### ACTIVITY:
Summarize the page extract on RDX toxicokinetic modeling in two sentences.

### PAGE EXTRACT:
--- START ---

Please identify additional peer-reviewed studies that the assessment should consider.
2. Toxicokinetic modeling. In Appendix C, Section C.1.5, the draft assessment presents a
summary, evaluation, and further development of published PBPK models for RDX in rats, mice,
and humans (Sweeney etal., 2012a, b).
2 a. Are the conclusions reached based on EPA's evaluation of the models scientifically
supported? Do the revised PBPK models adequately represent RDX toxicokinetics? Are the
model assumptions and parameters clearly presented and scientifically supported? Are the
uncertainties in the model appropriately considered and discussed?
2b. The average concentration of RDX in arterial blood (expressed as area under the curve) was
selected over peak concentration as the dose metric for interspecies extrapolation for oral
points of departure (PODs) derived from rat data. Is the choice of dose metric for each
hazard sufficiently explained and appropriate? The mouse PBPK model was not used to
derive PODs for noncancer or cancer endpoints because of uncertainties in the model and
because of uncertainties associated with selection of a dose metric for cancer endpoints. Is
this decision scientifically supported?

--- END ---

(Dataset records)
--- START ---

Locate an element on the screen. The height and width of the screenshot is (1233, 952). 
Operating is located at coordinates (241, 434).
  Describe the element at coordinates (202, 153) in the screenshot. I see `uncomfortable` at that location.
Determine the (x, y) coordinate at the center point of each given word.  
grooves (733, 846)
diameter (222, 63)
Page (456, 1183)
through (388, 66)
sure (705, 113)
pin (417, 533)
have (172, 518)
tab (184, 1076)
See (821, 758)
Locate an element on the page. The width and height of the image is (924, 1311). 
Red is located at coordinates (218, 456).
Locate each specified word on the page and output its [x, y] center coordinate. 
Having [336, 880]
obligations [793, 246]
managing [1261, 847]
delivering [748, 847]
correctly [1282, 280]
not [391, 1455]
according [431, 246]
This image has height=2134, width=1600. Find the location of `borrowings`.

--- END ---

### TASK RESPONSE:
Appendix C, Section C.1.5 of the draft assessment summarizes, evaluates, and further develops published PBPK models for RDX in rats, mice, and humans, and reviewers are asked whether EPA's conclusions, the revised models, and their assumptions, parameters, and uncertainties are scientifically supported and adequately presented. Reviewers are also asked whether choosing average arterial blood concentration over peak concentration as the dose metric for oral PODs from rat data is explained and appropriate, and whether the decision not to use the mouse PBPK model to derive PODs is scientifically supported.